DATA RECORDS »
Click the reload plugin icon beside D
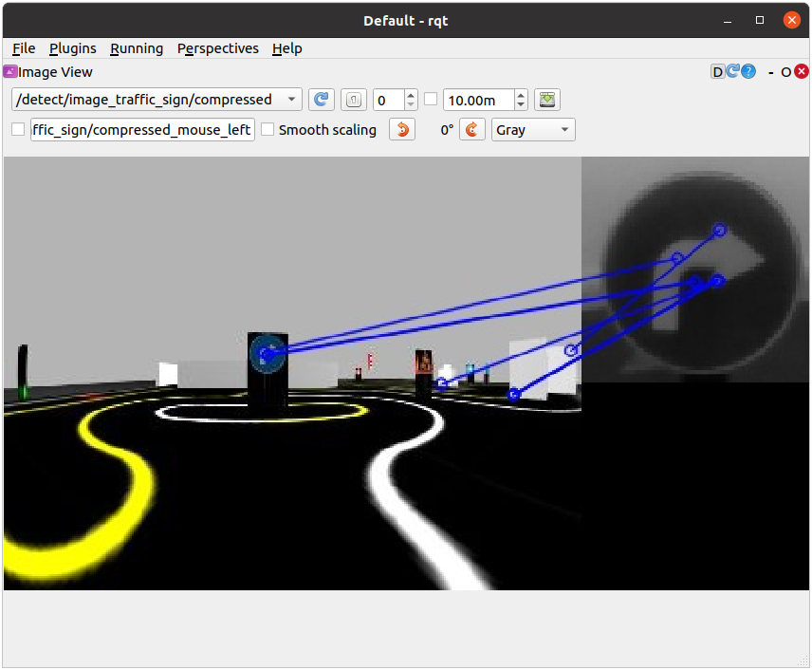 (733, 72)
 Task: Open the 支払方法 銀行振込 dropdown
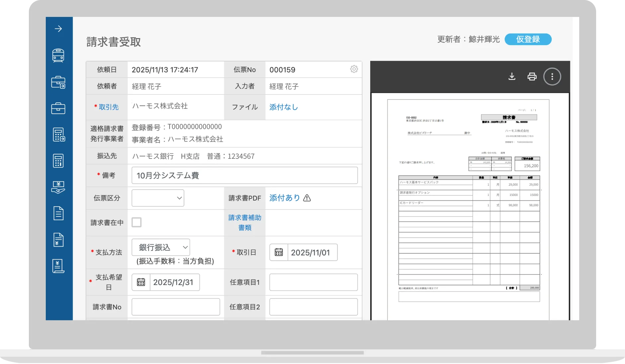161,247
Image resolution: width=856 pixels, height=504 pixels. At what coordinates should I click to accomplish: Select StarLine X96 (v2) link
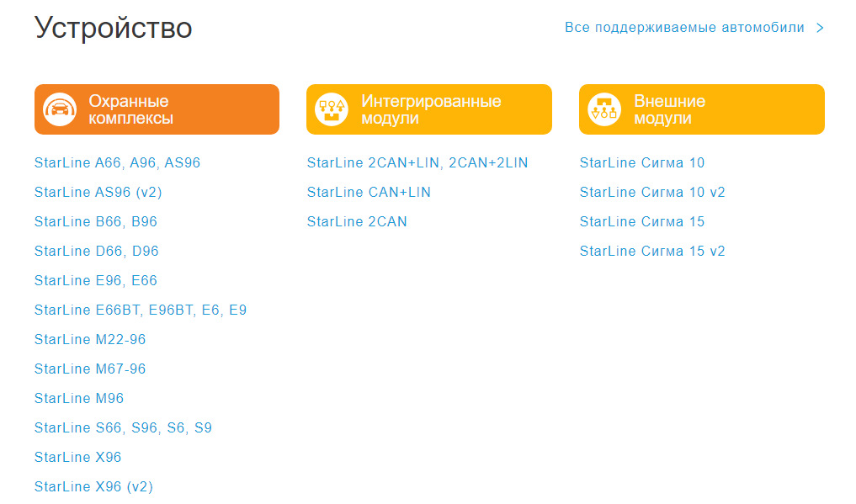(93, 487)
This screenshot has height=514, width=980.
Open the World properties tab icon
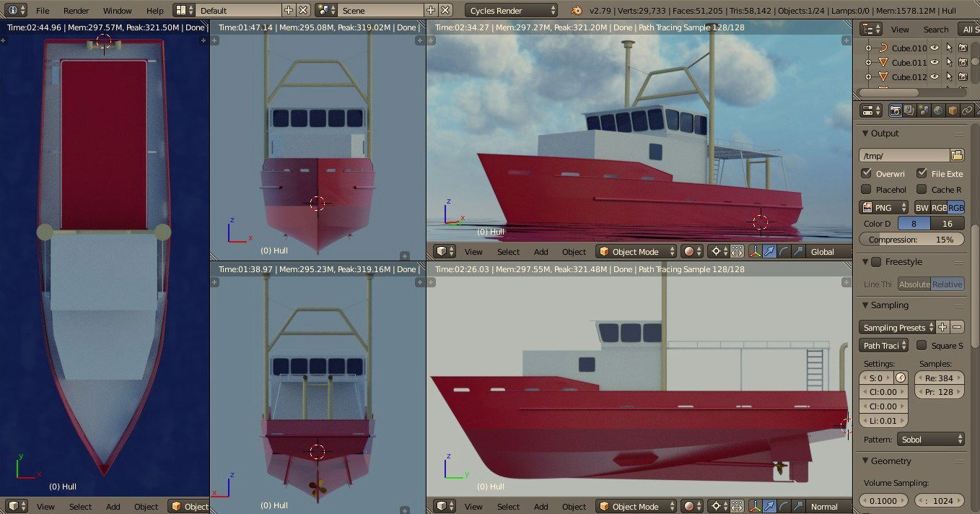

WHAT YOU NEED TO DO » For this exercise, return every entry verbatim and omit all pictures.

EXERCISE SOLUTION »
Click the reload plugin icon beside D
 (733, 72)
 Task: Open the 支払方法 銀行振込 dropdown
161,247
Image resolution: width=856 pixels, height=504 pixels. At what coordinates should I click to accomplish: Select StarLine X96 (v2) link
(93, 487)
This screenshot has height=514, width=980.
Open the World properties tab icon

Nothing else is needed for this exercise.